-- Problems to solve --
1. According to the article on U.S. cyberattack policy, how does the report define cyberexploitation?
2. In the article on U.S. cyberattack policy, write out the passage starting at "Cheap tools for" and ending at "focuses on cyberattacks.", substituting "cyber espionage" for "cyberexploitation".
** Selected excerpt follows **
The U.S. government also lacks a person or office to coordinate cyberattacks, and agencies making attacks should regularly brief the U.S. Congress about their efforts, said the report, from a panel of military, diplomatic, legal and IT security experts assembled by the National Research Council, a nonprofit organization that provides policy advice to the U.S. government.

The U.S. government's current policy and legal framework on the use of cyberattacks is "ill-informed, undeveloped and highly uncertain," the report said. The U.S. government has no comprehensive policy on how to respond to cyberattacks or how it will use cyberattacks, said the report, released Wednesday.

The U.S. military is developing cyberwarfare capabilities and may have already used them, and U.S. intelligence agencies also have the ability to penetrate computer networks, said Kenneth Dam, a former law professor who has in the past held senior positions in the U.S. Departments of Treasury and State. But those capabilities have been developed largely without public discussion about when cyberattacks are appropriate, he said.

The secrecy surrounding U.S. cyberattack capabilities has impeded debate about the legal and ethical issues associated with cyberattacks and the consequences of such attacks, Dam said.

In many cases, a cyberattack will have a much larger effect than a destroyed computer or network, added William Owens, a retired Navy admiral and former CEO of Nortel Networks. An attack on some computers could cause the electric grid to shut down or a pipeline to stop working, causing widespread problems in the targeted country, he said.

"When you attack a computer, it's not just attacking a computer, it's obviously attacking everything that computer serves," Owens said.

Representatives of the U.S. Air Force and the U.S. Director of National Intelligence, two organizations involved in cyberattacks and defense, didn't immediately respond to a request for comment on the report.

The U.S. government doesn't seem to have a policy about when it will use cyberattacks and what response it will take when another country attacks its computer networks, Owens said. That's why public debate is needed, he added.

Cheap tools for attacking computer networks are easily available, and it's likely that the U.S. government will continue to face serious cyberattacks well into the future, Owens added. "Enduring unilateral dominance of cyberspace is neither realistic or achievable by the United States," he said.

The report distinguishes between cyberattacks and cyberexploitation. It defines cyberattacks as efforts intended to damage or cripple computers and networks, while cyberexploitation is a stealthy effort intended to compromise information held on computers. The report largely focuses on cyberattacks.
** End of Selected excerpt **
** Information shown follows **
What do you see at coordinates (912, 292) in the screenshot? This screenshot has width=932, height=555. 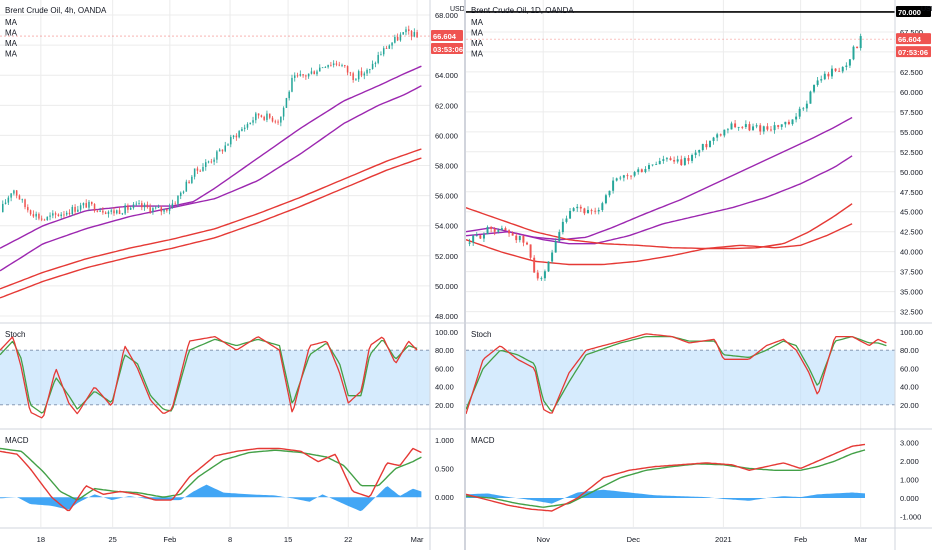 I see `price-tick-label: 35.000` at bounding box center [912, 292].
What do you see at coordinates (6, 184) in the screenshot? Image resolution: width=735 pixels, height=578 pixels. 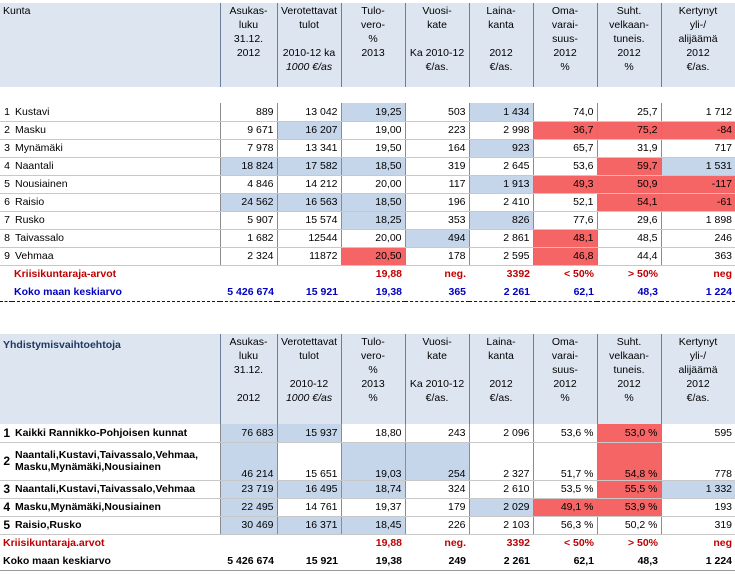 I see `row-number: 5` at bounding box center [6, 184].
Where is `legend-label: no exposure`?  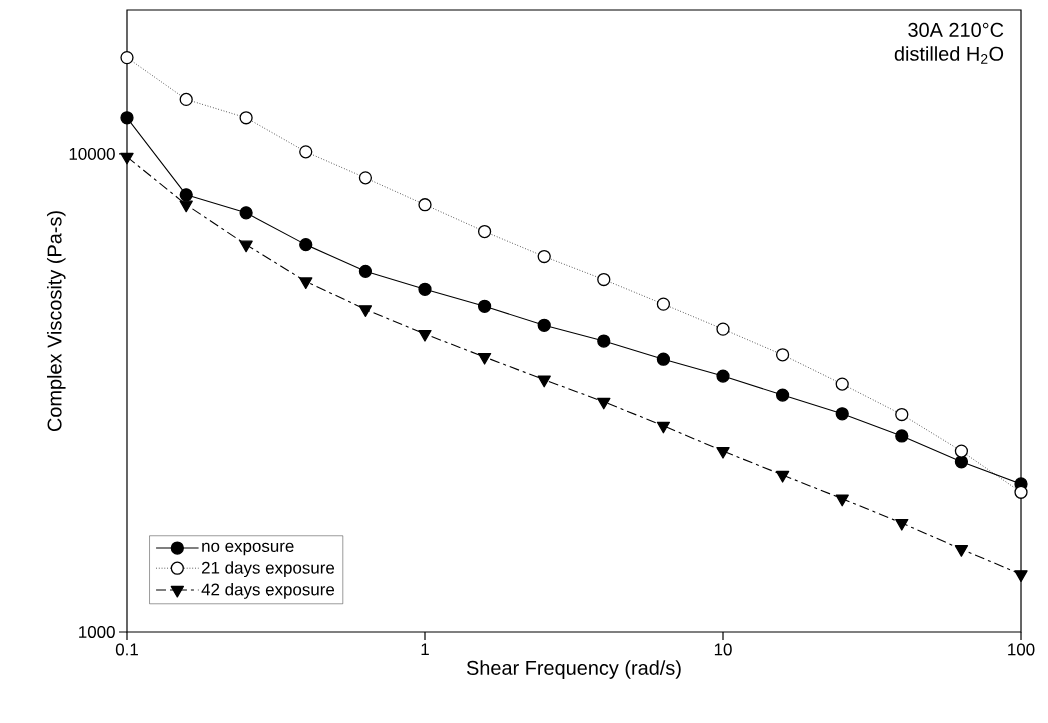 legend-label: no exposure is located at coordinates (248, 549).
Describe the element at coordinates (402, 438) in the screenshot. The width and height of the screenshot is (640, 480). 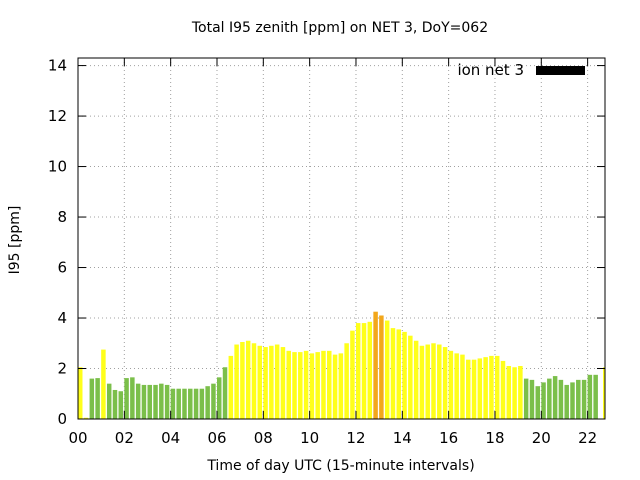
I see `x-tick-label: 14` at that location.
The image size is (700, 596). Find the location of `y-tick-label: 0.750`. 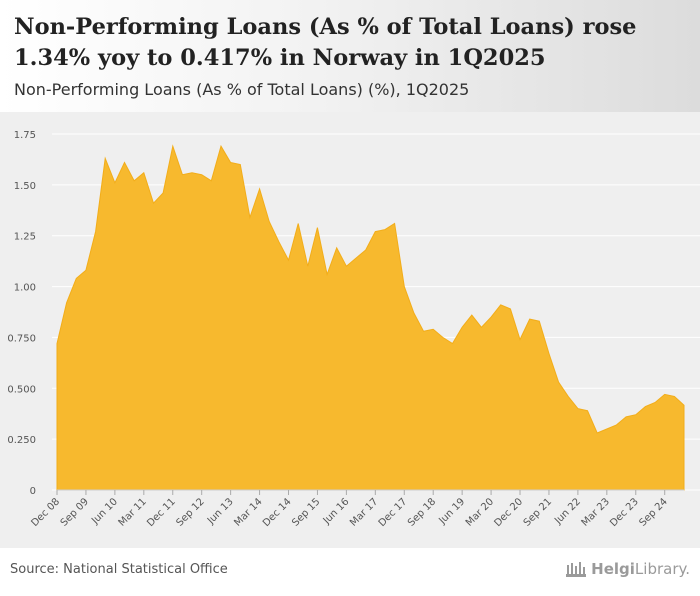

y-tick-label: 0.750 is located at coordinates (22, 338).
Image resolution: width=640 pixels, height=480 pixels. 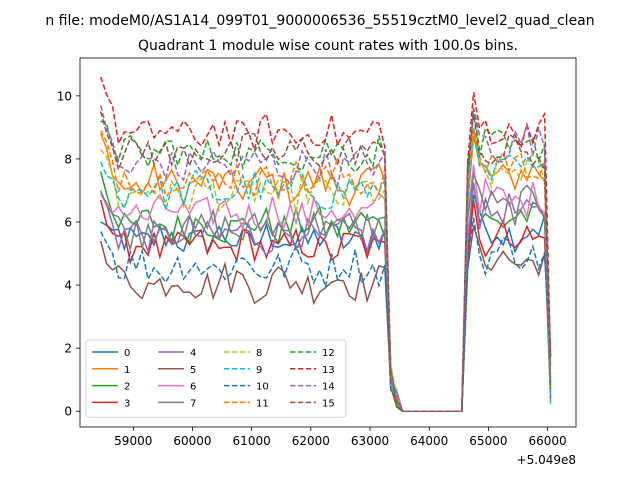 I want to click on legend-label: 5, so click(x=193, y=370).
** End of Information shown **
-- Solved problems --
1. A stealthy effort intended to compromise information held on computers.

2.
Cheap tools for attacking computer networks are easily available, and it's likely that the U.S. government will continue to face serious cyberattacks well into the future, Owens added. "Enduring unilateral dominance of cyberspace is neither realistic or achievable by the United States," he said.

The report distinguishes between cyberattacks and cyber espionage. It defines cyberattacks as efforts intended to damage or cripple computers and networks, while cyber espionage is a stealthy effort intended to compromise information held on computers. The report largely focuses on cyberattacks.